TOTAL PHYSICAL RESPONSE IS A TEACHING METHOD

Mary Strachan Scriver
4 min readOct 15, 2021

Total Physical Response is an idea that is observable as a baby game, but then become key to learning language because language is learned in both body and mind. Once it was thought language was the thing that separated humans from other mammals, but now we know there is NO separation, just a gradient and the evolution of a few bits here and there. We speak with our hands, we express with our faces. Our bodies are as eloquent as our voices.

The baby game is putting one’s finger on baby’s nose and saying, “This is your nose!” Then on the chin: “This is your chin!” Not just pointing but palpably touching. This is how the baby learns. So when I was taking Blackfeet lessons from Ed Little Plume, he said, “This is your head,” and we all put a hand on our heads. When we came into the Piegan Institute, Darrell gestured welcome and again gestured for us to take a seat, using the Blackfeet words.

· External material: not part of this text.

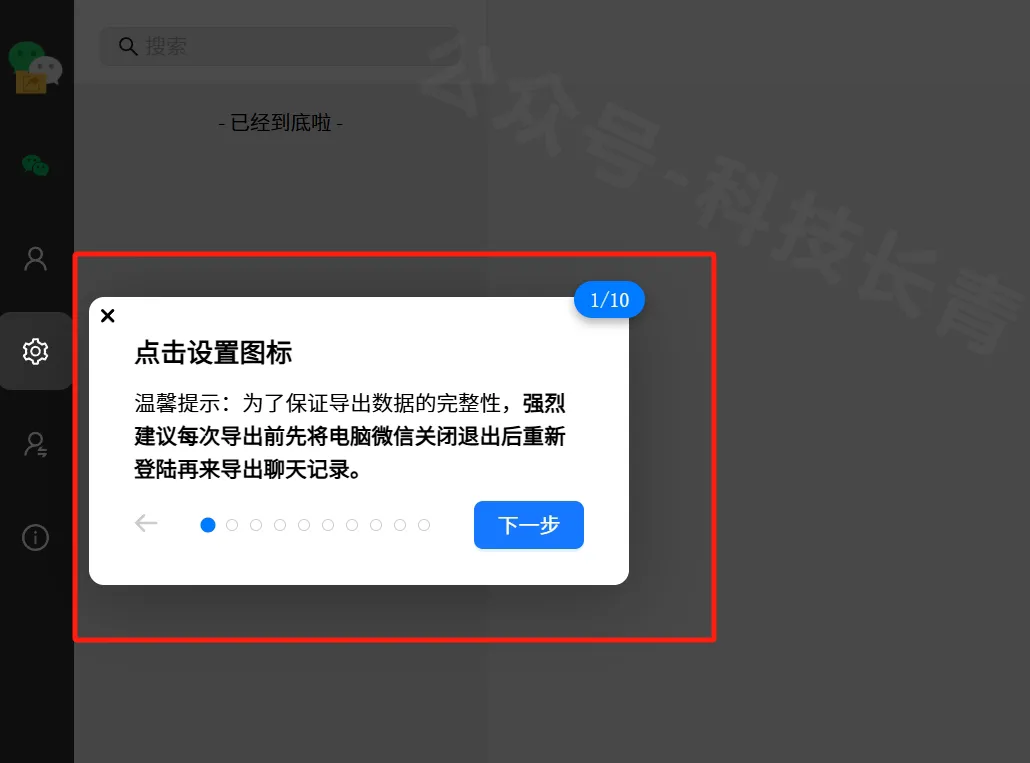Close the tutorial popup with X
Screen dimensions: 1030x763
(108, 316)
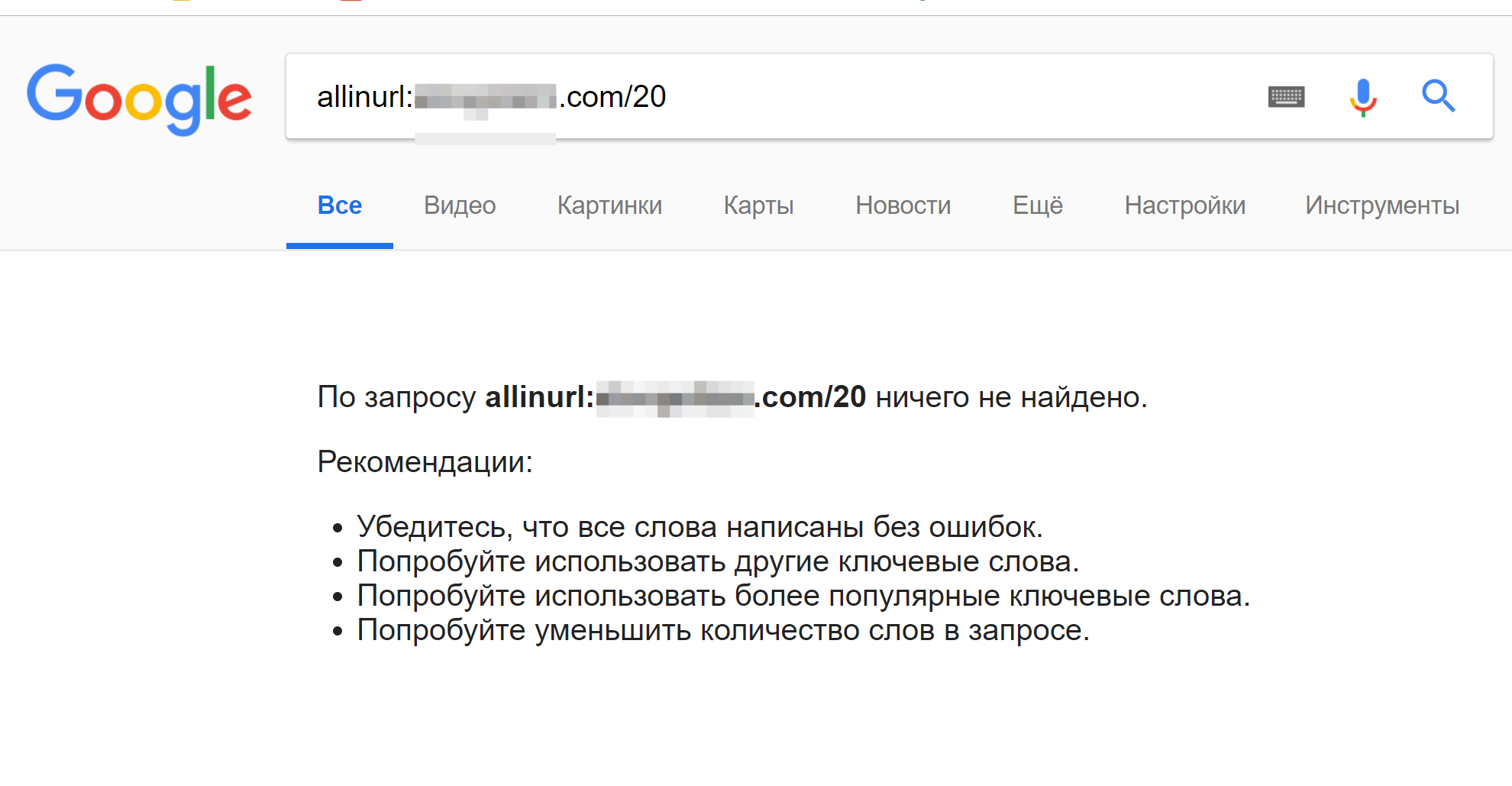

“This is when you develop language learning through the use of the right and left hemispheres of the brain. The left side of your brain is normally the language learning center, but combining right and left, your students’ connections, imagery and logic can both be stimulated and used for optimal success.

“This is, in fact, based on a stimulus-response model taken from behavioral psychology, known as the Sv-R type learning. The (Sv) represents the verbal stimulus you give to your students during a TPR activity. The (R) represents your students’ responses to the stimulus (command) you provided. The behavioral psychology of the stimulus-response methods still stands strong. Stimulus-response remains a simple and effective way to elicit action from your students as they build the cognitive map essential for language retention.”

Trace theory is a psychological method used to connect memory with action. The idea behind the trace theory in language is to develop a more intense memory of a word or set of words, which in turn creates more intense imagery and is connected strongly to an action.:

https://www.fluentu.com/blog/educator-english/total-physical-response-esl/

These theories developed by observing behavior and learning. They have been confirmed and elaborated by the incredibly minute study of neurology on the cell molecule level. We know that gestures, contact, feeling, link with the shaped sounds we make or even the imagination of speaking when reading.

I once had a series in high school English that was about the particles that were the roots of words. I found the list of word “families”in a book called “Origins, Volume 2” by Sandra R. Robinson and Lindsay McAuliffe. The first one was “BHEL” (to swell) and was about blow/ball/billow/belly/bowl/bold/ball/bulge/boulder. It meant standing up and then acting out, rolling around, swelling up, and bursting — being balloons. Next was DHREU, to fall: drop/drip/drizzle/dreary/dribble/droop/drowsy. We collapsed in the aisles. This book was from Teachers and Writers Collective. https://twc.org/books It’s crammed with quotes, exercises and kids acting out words while they expand their vocabularies. The approach would work from 4th grade even to college if you could fire up the class properly

In a time when concepts are expanding faster than vocabulary, forcing us to make new words from old roots, this material is crucial. These roots arose from physical gestures and postures in the first place, so they come naturally and never go obsolete.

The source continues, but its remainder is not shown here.